Facebook unveils ‘hyperscale’ district heat system at Danish data centre

  • Industry News
  • 09 July 2020
  • by BusinessGreen

The district heating system, developed for Facebook by local heating firm Fjernvarme Fyn, transfers heat generated at Facebook’s 50,000 square-metre facility to radiators in buildings in the city of Odense.

Please note that this article was originally published here by BusinessGreen

Facebook has unveiled a new heat recovery system at a wind-powered data centre in Denmark that shuttles surplus heat from its servers to homes in the nearby community.

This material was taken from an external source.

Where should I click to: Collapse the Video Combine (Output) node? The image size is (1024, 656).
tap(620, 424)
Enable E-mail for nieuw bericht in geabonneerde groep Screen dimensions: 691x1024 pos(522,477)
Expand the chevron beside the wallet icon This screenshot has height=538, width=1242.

The district heating system, developed for Facebook by local heating firm Fjernvarme Fyn, transfers heat generated at Facebook’s 50,000 square-metre facility to radiators in buildings in the city of Odense.

 

The tech giant said it expects to recover and donate 100,000 MWh of energy annually from its banks of servers, enough energy to warm 6,900 homes.

 

The company boasted that while similar projects existed, the system at its Odense facility scales the technology to a “level not yet reached” anywhere else in the world, providing as much as 25MW per hour of usable heat.

 

Lauren Edelman, energy specialist at Facebook, explained in a blog post that the data centre had been specifically selected for its potential to enable heat recovery. “The qualities that drew us to Odense include the ability to connect to a highly reliable Nordic electric grid with opportunities to add new sources of renewable energy, good access to fibre, and the talent needed to build and operate the data centre,” she said. “But what really differentiated this site from others was the opportunity for heat recovery.”

 

The heat pump technology deployed at the facility routes water through insulated steel pipes to the roof of the data centre, where it is directed into copper coils located inside cooling units. There, hot air from the data centre’s servers heats up the water that flows through the coils. Once the water is warmed in the coils, it is pumped back to the heat pump facility, where it is used to raise the temperature of the water loop that provides hot water to radiators in the local community.

 

“The entire process, from powering the servers to delivering heat, is supported by 100 per cent renewable wind energy,” Edelman explained. “Heat pumps are not new – they are a very big part of the Danish heating strategy to phase out coal and natural gas — and neither are coils to recover heat. It’s the pairing of these two at hyperscale that is innovative.”

 

Facebook unveiled the district heating system on the same day as it published its first-ever sustainability report, which saw the company hail a 59 per cent reduction in operational greenhouse gas emissions since 2017.

 

The tech giant said it had begun reporting on “key Scope 3 activities”, including business travel, employee consulting and construction impacts, but declined to disclose these indirect emissions in its new update.

 

The report highlights how purchasing renewable energy has become a cornerstone of the company’s sustainability efforts, noting that at the close of 2019 86 per cent of its operations were powered by clean energy.

 

The company has in the past faced fierce criticism from green groups for its reluctance to tackle climate misinformation on its platform and its reliance on coal power for some of its data centres.

 

But the new report stresses that the company now expects to transition all its operations to run entirely to renewable energy by the end of the year.

 

Facebook now boasts 1.3GW of wind and solar projects, a larger renewables portfolio than many countries. BloombergNEF data shows that the company is now the second largest corporate purchaser of renewables in the world.

 

Commenting on the release of its report, the Facebook said: “we are proud to be on track to meet our 2020 goals and look forward to continuing to minimize our energy, emissions and water usage. Climate change is an urgent issue facing the world today, and we are committed to continuing to do our part to address this global challenge.”